• **Given passage**
-- Begin --
How To Install Logrotate on Ubuntu 16.04 LTS

logrotate is designed to ease administration of systems that generate large numbers of log files. It allows automatic rotation, compression, removal, and mailing of log files. Each log file may be handled daily, weekly, monthly, or when it grows too large.

Normally, logrotate is run as a daily cron job. It will not modify a log multiple times in one day unless the criterion for that log is based on the log’s size and logrotate is being run multiple times each day, or unless the -f or –force option is used.

Any number of config files may be given on the command line. Later config files may override the options given in earlier files, so the order in which the logrotate config files are listed is important. Normally, a single config file which includes any other config files which are needed should be used. See below for more information on how to use the include directive to accomplish this. If a directory is given on the command line, every file in that directory is used as a config file.

If no command line arguments are given, logrotate will print version and copyright information, along with a short usage summary. If any errors occur while rotating logs, logrotate will exit with non-zero status.

Install Logrotate on Ubuntu 16.04 LTS

This article assumes you have at least basic knowledge of linux, know how to use the shell, and most importantly, you host your site on your own VPS. The installation is quite simple and assumes you are running in the root account, if not you may need to add ‘sudo’ to the commands to get root privileges. I will show you through the step by step installation Logrotate on a Ubuntu 16.04 (Xenial Xerus) server.

Step 1. First make sure that all your system packages are up-to-date by running these following apt-get commands in the terminal.

sudo apt-get update
sudo apt-get upgrade

Step 2. Installing Logrotate.

To install logrotate, just use your package manager:

sudo apt-get install logrotate

Verify that the installation was successful:

sudo logrotate

Step 3. Configure Logrotate.
-- End --
Records excerpted from a collection
-- Begin --
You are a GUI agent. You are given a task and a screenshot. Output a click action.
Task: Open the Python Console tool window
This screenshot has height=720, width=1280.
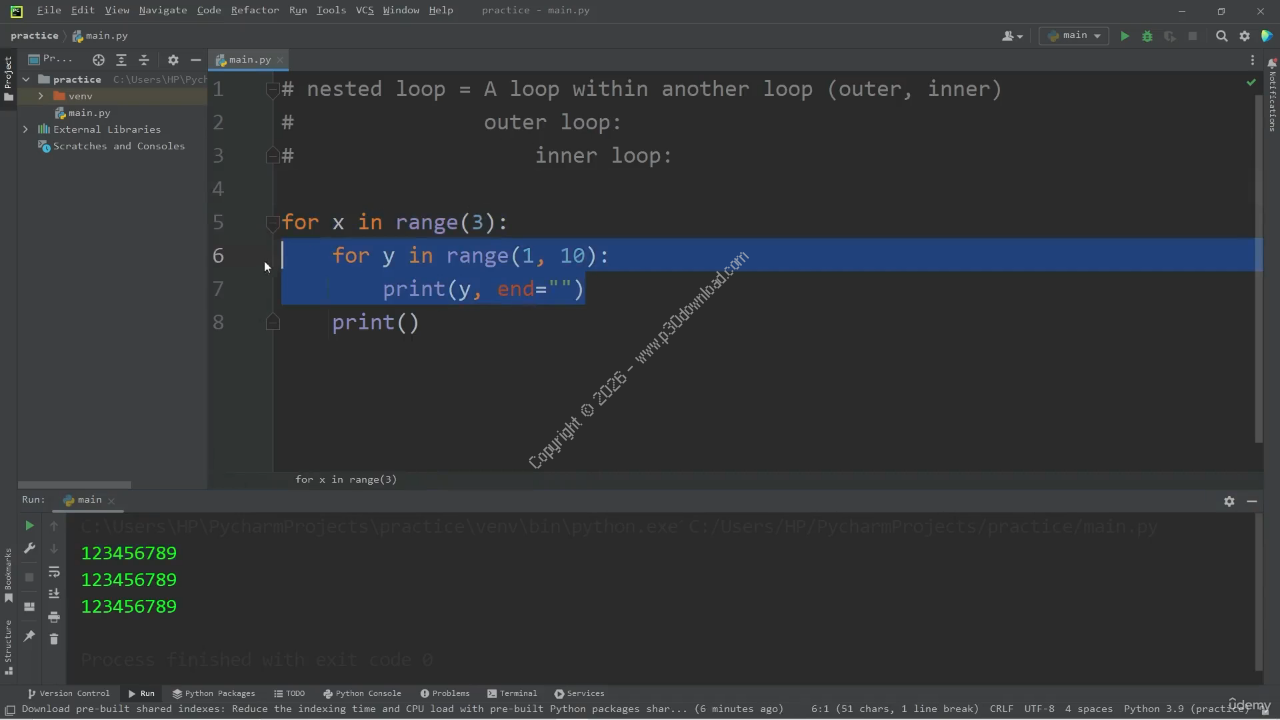(362, 693)
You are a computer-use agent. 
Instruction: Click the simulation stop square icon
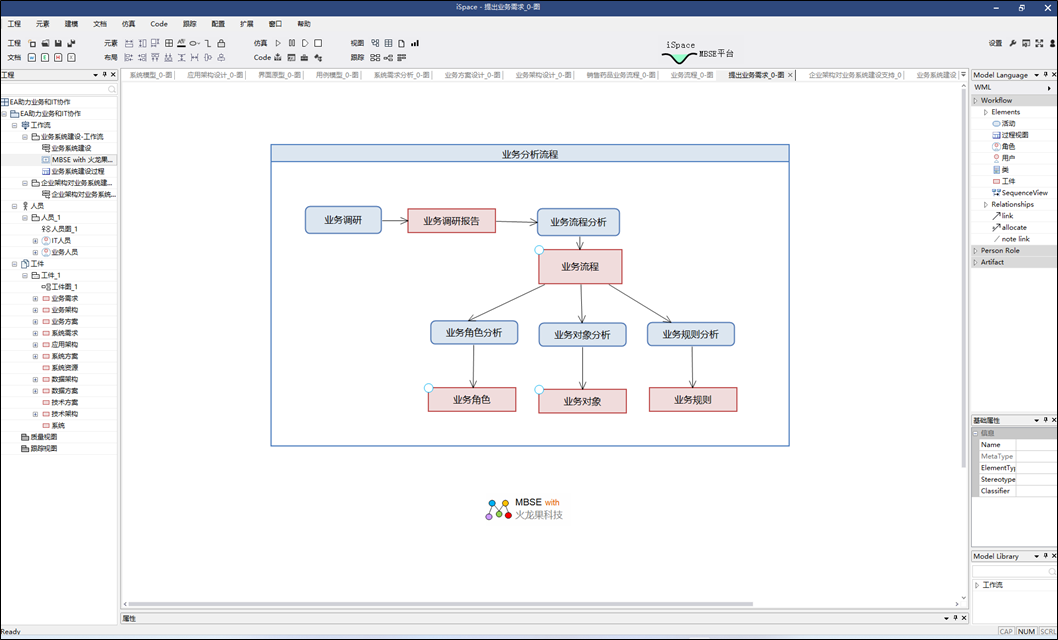click(x=318, y=43)
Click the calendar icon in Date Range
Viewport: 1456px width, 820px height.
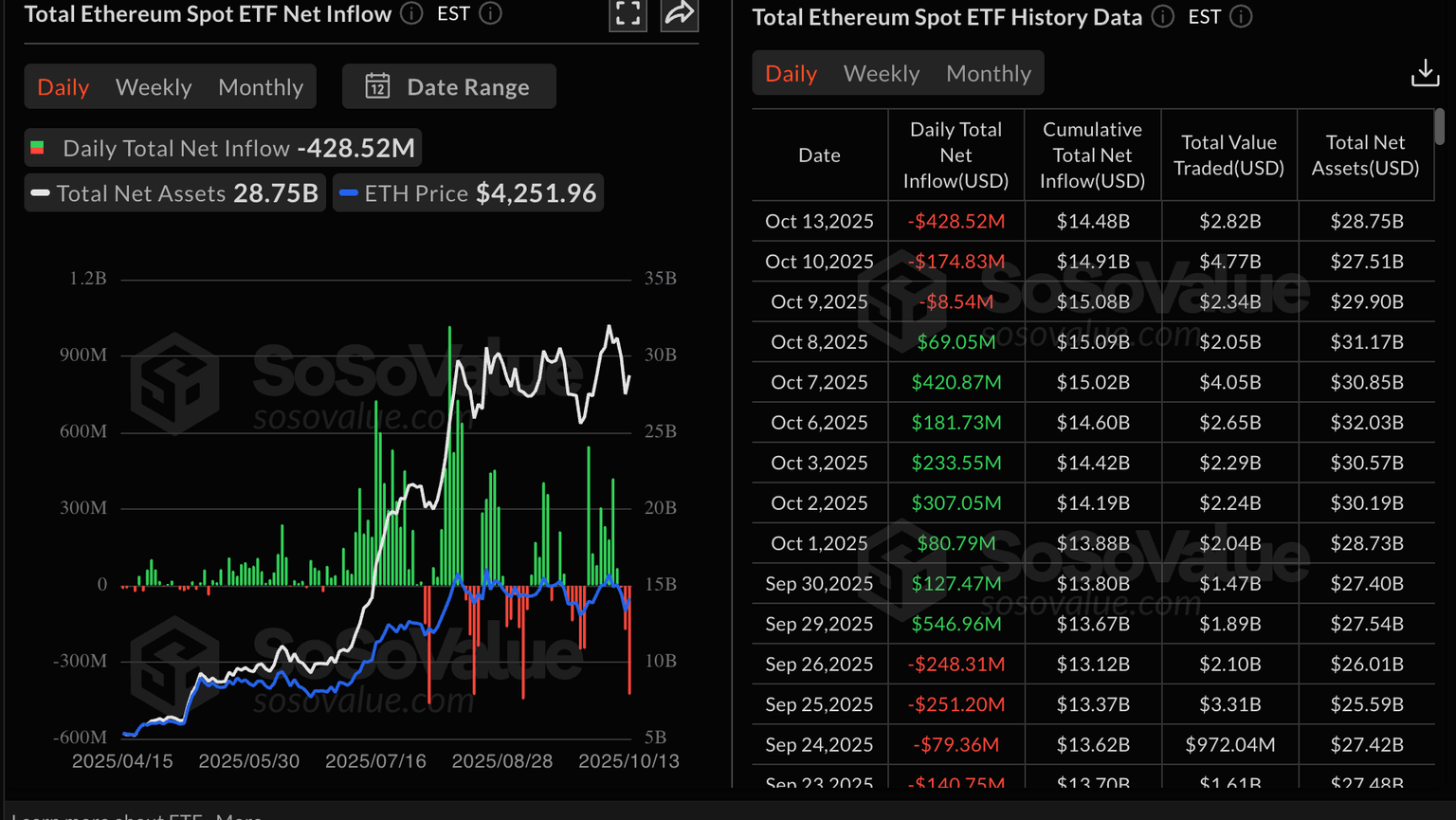coord(377,86)
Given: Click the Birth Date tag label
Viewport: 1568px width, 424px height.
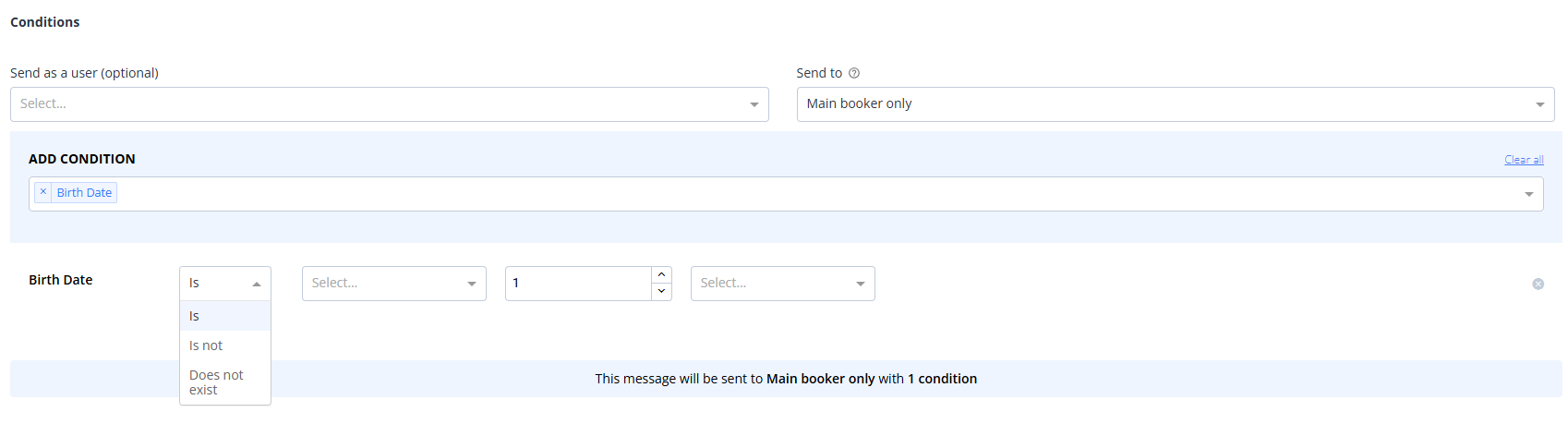Looking at the screenshot, I should 84,192.
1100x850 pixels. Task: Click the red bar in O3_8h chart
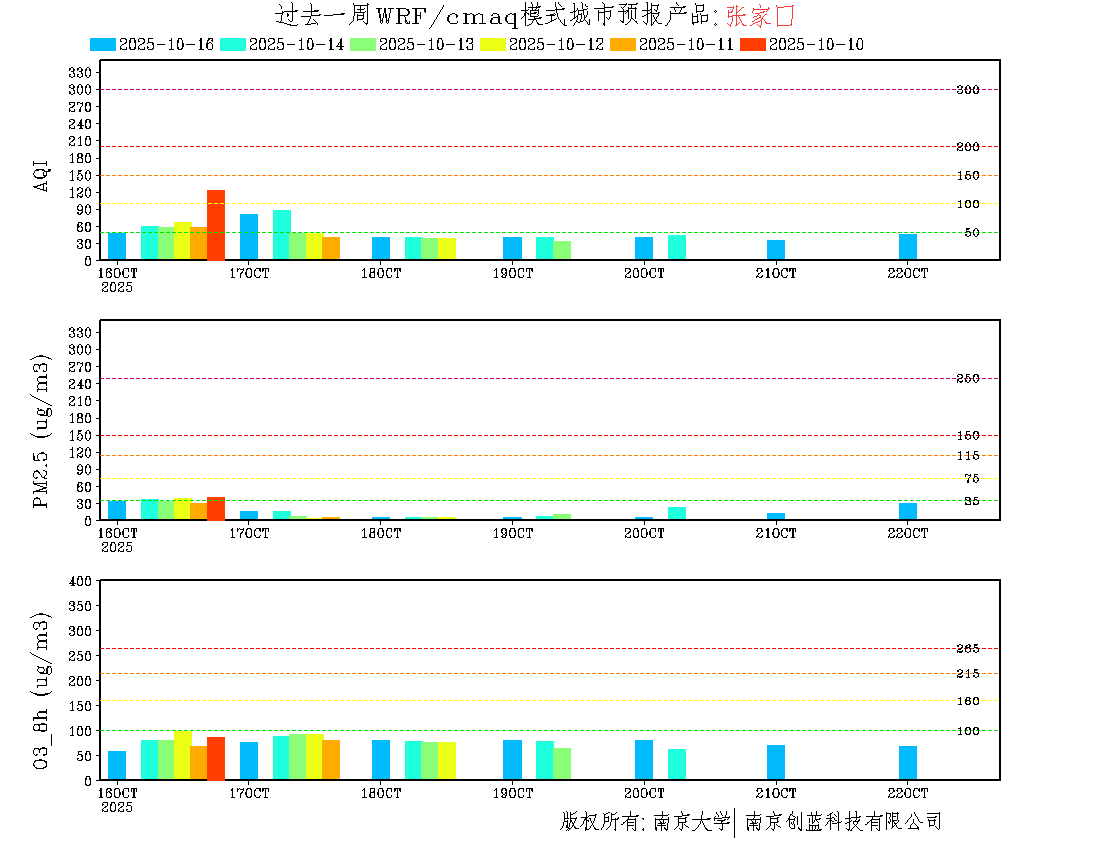pos(216,759)
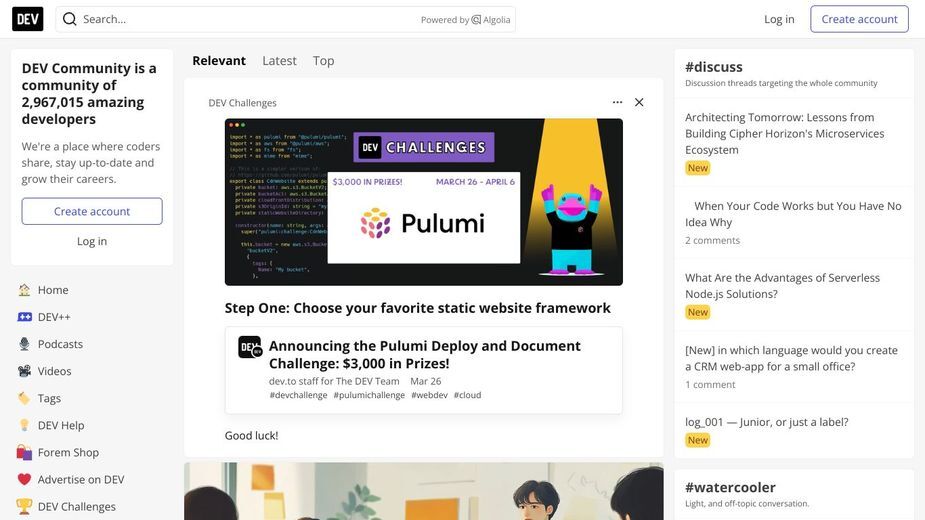Open the Videos camera icon
The width and height of the screenshot is (925, 520).
pos(24,371)

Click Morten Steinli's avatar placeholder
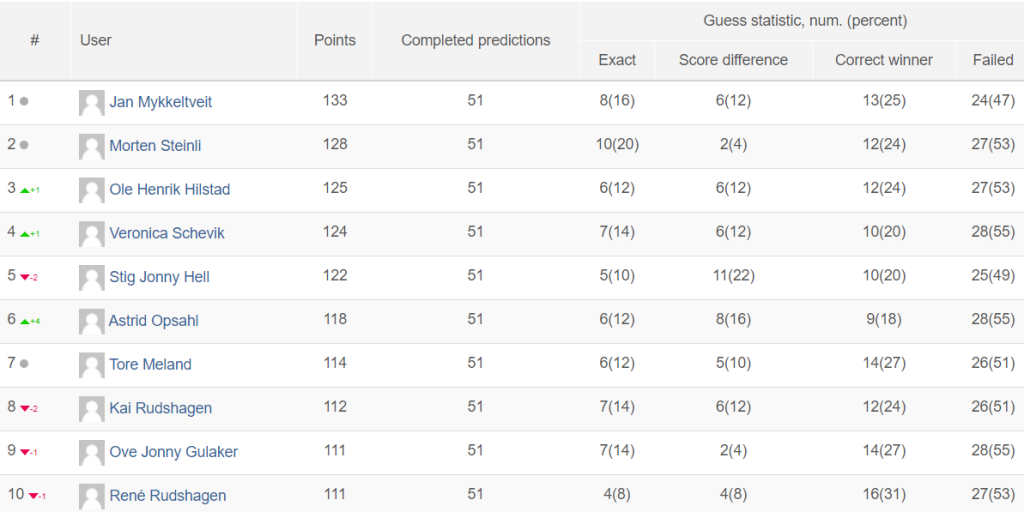(91, 146)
-- End --
• **Problems to solve**
1 > List every command line that the logrotate guide tells the reader to run in the terminal.
2 > Please carry on the logrotate guide from its last line, writing the start of the configuration step.

• **Responses by task**
1 >
sudo apt-get update
sudo apt-get upgrade
sudo apt-get install logrotate
sudo logrotate

2 >
The main configuration file for logrotate is /etc/logrotate.conf while application specific configuration files are stored in the /etc/logrotate.d directory. In stock Ubuntu, any config file you put into /etc/logrotate.d is going to run once per day. Logs are typically rotated once per day or less (Apache default in Ubuntu is in fact weekly). Let’s look over Apache’s default in Ubuntu – /etc/logrotate.d/apache2:

/var/log/apache2/*.log {
weekly
missingok
rotate 52
compress
delaycompress
notifempty
create 640 root adm
sharedscripts
postrotate
/etc/init.d/apache2 reload > /dev/null
endscript
prerotate
if [ -d /etc/logrotate.d/httpd-prerotate ]; then \
run-parts /etc/logrotate.d/httpd-prerotate; \
fi; \
endscript
}

This will rotate any files in /var/log/apache2 that end in “.log”. This is why, when we create a new Apache virtual host, we typically put the logs in /var/log/apache2. Logrotate will automatically manage the log files! Let’s go through the options:

weekly: Rotate logs once per week. Available options are daily, weekly, monthly, and yearly.
missingok: If no *.log files are found, don’t freak out
rotate 52: Keep 52 files before deleting old log files (Thats a default of 52 weeks, or one years worth of logs!)
compress: Compress (gzip) log files
delaycompress: Delays compression until 2nd time around rotating. As a result, you’ll have one current log, one older log which remains uncompressed, and then a series of compressed logs. More info on its specifics.
compresscmd: Set which command to used to compress. Defaults to gzip.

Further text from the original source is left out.